Scott Solomon, an attorney representing Nicklaus Children’s in the lawsuit, said privacy laws prevent him from commenting directly on the case. But he defended hospital administrators and Sprufera in a written statement to the Miami Herald.
“The hospital and Mr. Sprufera adamantly deny the plaintiffs’ description of events in the lawsuit,” Solomon said. “As an advocate for all children, the hospital always puts the health and safety of patients first. The hospital is committed to offering the highest quality care.”
Sprufera replied to an interview request by email. “These are completely false accusations,” he wrote.
Sprufera had previously admitted his addiction to methamphetamine and other drugs to Nicklaus Children’s administrators in 2014, the lawsuit alleges. Hospital administrators then referred Sprufera to a rehabilitation service called Intervention Program for Nurses or IPN, an alternative to discipline for nurses with substance abuse or mental health or physical conditions.

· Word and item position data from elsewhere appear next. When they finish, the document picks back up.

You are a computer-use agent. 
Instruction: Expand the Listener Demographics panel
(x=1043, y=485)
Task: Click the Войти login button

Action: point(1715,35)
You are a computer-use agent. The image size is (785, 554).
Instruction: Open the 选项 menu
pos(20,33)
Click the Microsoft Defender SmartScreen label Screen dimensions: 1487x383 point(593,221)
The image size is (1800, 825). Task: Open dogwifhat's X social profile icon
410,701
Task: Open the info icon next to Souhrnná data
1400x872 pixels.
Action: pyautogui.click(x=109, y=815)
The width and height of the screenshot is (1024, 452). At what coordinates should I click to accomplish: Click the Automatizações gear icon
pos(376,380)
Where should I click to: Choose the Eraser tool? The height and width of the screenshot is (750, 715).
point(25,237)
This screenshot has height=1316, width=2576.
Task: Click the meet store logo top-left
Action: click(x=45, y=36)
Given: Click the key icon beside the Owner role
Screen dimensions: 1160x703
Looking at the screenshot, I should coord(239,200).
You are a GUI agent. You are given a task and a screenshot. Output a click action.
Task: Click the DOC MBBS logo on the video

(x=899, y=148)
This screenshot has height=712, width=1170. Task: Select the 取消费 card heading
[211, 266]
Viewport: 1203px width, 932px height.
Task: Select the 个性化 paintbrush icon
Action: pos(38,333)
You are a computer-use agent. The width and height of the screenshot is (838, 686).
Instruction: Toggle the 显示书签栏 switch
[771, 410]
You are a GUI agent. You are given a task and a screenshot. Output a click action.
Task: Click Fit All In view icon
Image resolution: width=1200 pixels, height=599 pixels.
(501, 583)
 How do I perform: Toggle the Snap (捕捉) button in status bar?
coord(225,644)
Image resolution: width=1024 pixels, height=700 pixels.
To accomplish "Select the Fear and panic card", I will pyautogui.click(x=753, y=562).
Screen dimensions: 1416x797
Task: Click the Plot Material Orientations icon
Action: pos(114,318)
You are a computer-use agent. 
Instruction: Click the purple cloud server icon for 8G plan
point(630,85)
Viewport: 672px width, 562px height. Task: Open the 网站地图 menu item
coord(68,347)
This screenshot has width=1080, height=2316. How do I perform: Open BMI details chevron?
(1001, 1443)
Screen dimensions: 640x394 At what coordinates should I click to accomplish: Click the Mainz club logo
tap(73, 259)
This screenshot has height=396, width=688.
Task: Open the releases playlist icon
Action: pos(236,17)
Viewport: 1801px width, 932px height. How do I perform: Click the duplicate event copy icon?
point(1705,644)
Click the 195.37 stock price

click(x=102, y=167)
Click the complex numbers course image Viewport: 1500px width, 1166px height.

After getting help with his addiction and returning to work, Sprufera signed a five-year contract with IPN for substance use disorder and mental health monitoring in January 2015, according to an investigative report from the Florida Department of Health.
But Sprufera quit the program in January 2016, less than two months after the incident with Lucas, the report shows. So IPN reported Sprufera to the health department for breaking his contract.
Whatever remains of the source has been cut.